- AIM OF THE TASK: For this exercise, print all of the entries exactly as given.

- Stored data entries:
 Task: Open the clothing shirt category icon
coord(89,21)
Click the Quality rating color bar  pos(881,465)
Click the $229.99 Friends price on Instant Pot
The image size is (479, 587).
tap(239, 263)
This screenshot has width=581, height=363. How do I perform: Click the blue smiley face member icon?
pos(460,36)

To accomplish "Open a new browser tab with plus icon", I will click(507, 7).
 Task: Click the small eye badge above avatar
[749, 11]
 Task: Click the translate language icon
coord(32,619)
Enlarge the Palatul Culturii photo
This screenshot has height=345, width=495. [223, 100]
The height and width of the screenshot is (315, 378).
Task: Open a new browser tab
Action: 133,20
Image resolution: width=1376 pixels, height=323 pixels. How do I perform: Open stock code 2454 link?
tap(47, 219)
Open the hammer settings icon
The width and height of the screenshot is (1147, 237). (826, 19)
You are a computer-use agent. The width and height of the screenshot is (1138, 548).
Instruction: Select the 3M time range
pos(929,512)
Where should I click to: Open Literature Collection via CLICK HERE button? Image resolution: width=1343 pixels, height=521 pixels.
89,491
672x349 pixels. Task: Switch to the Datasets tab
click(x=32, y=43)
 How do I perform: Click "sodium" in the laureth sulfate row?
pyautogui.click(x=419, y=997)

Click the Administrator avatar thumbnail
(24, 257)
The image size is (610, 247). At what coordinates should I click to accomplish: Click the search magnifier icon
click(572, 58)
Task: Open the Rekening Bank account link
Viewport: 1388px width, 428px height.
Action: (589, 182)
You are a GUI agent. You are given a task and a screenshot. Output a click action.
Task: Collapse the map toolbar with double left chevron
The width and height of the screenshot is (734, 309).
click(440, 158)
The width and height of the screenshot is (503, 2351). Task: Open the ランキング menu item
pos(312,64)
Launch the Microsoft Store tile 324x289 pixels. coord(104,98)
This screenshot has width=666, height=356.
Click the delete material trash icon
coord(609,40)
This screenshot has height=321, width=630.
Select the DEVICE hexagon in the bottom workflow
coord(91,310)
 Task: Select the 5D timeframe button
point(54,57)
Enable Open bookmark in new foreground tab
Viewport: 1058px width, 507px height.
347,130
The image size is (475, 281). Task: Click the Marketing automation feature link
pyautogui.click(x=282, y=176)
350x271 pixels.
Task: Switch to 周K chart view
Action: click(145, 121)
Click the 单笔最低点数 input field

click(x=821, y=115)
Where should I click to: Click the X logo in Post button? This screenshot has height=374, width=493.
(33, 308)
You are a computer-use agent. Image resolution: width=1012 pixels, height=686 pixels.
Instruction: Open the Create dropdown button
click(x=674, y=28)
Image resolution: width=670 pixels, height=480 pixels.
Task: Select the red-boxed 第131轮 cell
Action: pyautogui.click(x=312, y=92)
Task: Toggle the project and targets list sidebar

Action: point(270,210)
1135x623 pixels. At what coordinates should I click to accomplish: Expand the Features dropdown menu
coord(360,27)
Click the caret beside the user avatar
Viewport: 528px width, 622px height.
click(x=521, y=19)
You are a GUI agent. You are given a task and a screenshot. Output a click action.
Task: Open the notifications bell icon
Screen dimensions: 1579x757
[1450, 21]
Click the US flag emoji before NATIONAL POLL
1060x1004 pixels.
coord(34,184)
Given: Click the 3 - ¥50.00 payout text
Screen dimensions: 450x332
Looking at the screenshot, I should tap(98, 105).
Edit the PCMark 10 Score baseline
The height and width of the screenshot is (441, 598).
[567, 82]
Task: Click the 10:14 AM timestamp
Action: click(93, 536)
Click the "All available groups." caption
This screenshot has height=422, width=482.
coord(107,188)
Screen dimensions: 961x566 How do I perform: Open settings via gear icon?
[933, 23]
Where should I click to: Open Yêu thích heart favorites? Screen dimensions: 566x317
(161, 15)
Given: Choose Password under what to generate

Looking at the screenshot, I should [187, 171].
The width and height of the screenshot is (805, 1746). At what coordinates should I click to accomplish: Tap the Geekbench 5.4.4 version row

- RESPONSE AREA:
 Task: Open the clothing shirt category icon
coord(89,21)
Click the Quality rating color bar  pos(881,465)
Click the $229.99 Friends price on Instant Pot
The image size is (479, 587).
tap(239, 263)
This screenshot has width=581, height=363. How do I perform: Click the blue smiley face member icon?
pos(460,36)

To accomplish "Open a new browser tab with plus icon", I will click(507, 7).
 Task: Click the small eye badge above avatar
[749, 11]
 Task: Click the translate language icon
coord(32,619)
Enlarge the Palatul Culturii photo
This screenshot has height=345, width=495. [223, 100]
The height and width of the screenshot is (315, 378).
Task: Open a new browser tab
Action: 133,20
Image resolution: width=1376 pixels, height=323 pixels. How do I perform: Open stock code 2454 link?
tap(47, 219)
Open the hammer settings icon
The width and height of the screenshot is (1147, 237). (826, 19)
You are a computer-use agent. The width and height of the screenshot is (1138, 548).
Instruction: Select the 3M time range
pos(929,512)
Where should I click to: Open Literature Collection via CLICK HERE button? Image resolution: width=1343 pixels, height=521 pixels.
89,491
672x349 pixels. Task: Switch to the Datasets tab
click(x=32, y=43)
 How do I perform: Click "sodium" in the laureth sulfate row?
pyautogui.click(x=419, y=997)

Click the Administrator avatar thumbnail
(24, 257)
The image size is (610, 247). At what coordinates should I click to accomplish: Click the search magnifier icon
click(572, 58)
Task: Open the Rekening Bank account link
Viewport: 1388px width, 428px height.
Action: (589, 182)
You are a GUI agent. You are given a task and a screenshot. Output a click action.
Task: Collapse the map toolbar with double left chevron
The width and height of the screenshot is (734, 309).
click(440, 158)
The width and height of the screenshot is (503, 2351). Task: Open the ランキング menu item
pos(312,64)
Launch the Microsoft Store tile 324x289 pixels. coord(104,98)
This screenshot has width=666, height=356.
Click the delete material trash icon
coord(609,40)
This screenshot has height=321, width=630.
Select the DEVICE hexagon in the bottom workflow
coord(91,310)
 Task: Select the 5D timeframe button
point(54,57)
Enable Open bookmark in new foreground tab
Viewport: 1058px width, 507px height.
347,130
The image size is (475, 281). Task: Click the Marketing automation feature link
pyautogui.click(x=282, y=176)
350x271 pixels.
Task: Switch to 周K chart view
Action: click(145, 121)
Click the 单笔最低点数 input field

click(x=821, y=115)
Where should I click to: Click the X logo in Post button? This screenshot has height=374, width=493.
(33, 308)
You are a computer-use agent. Image resolution: width=1012 pixels, height=686 pixels.
Instruction: Open the Create dropdown button
click(x=674, y=28)
Image resolution: width=670 pixels, height=480 pixels.
Task: Select the red-boxed 第131轮 cell
Action: pyautogui.click(x=312, y=92)
Task: Toggle the project and targets list sidebar

Action: point(270,210)
1135x623 pixels. At what coordinates should I click to accomplish: Expand the Features dropdown menu
coord(360,27)
Click the caret beside the user avatar
Viewport: 528px width, 622px height.
click(x=521, y=19)
You are a GUI agent. You are given a task and a screenshot. Output a click action.
Task: Open the notifications bell icon
Screen dimensions: 1579x757
[1450, 21]
Click the US flag emoji before NATIONAL POLL
1060x1004 pixels.
coord(34,184)
Given: Click the 3 - ¥50.00 payout text
Screen dimensions: 450x332
Looking at the screenshot, I should tap(98, 105).
Edit the PCMark 10 Score baseline
The height and width of the screenshot is (441, 598).
[567, 82]
Task: Click the 10:14 AM timestamp
Action: click(93, 536)
Click the "All available groups." caption
This screenshot has height=422, width=482.
coord(107,188)
Screen dimensions: 961x566 How do I perform: Open settings via gear icon?
[933, 23]
Where should I click to: Open Yêu thích heart favorites? Screen dimensions: 566x317
(161, 15)
Given: Choose Password under what to generate

Looking at the screenshot, I should [187, 171].
The width and height of the screenshot is (805, 1746). At what coordinates should I click to accomplish: Tap the Geekbench 5.4.4 version row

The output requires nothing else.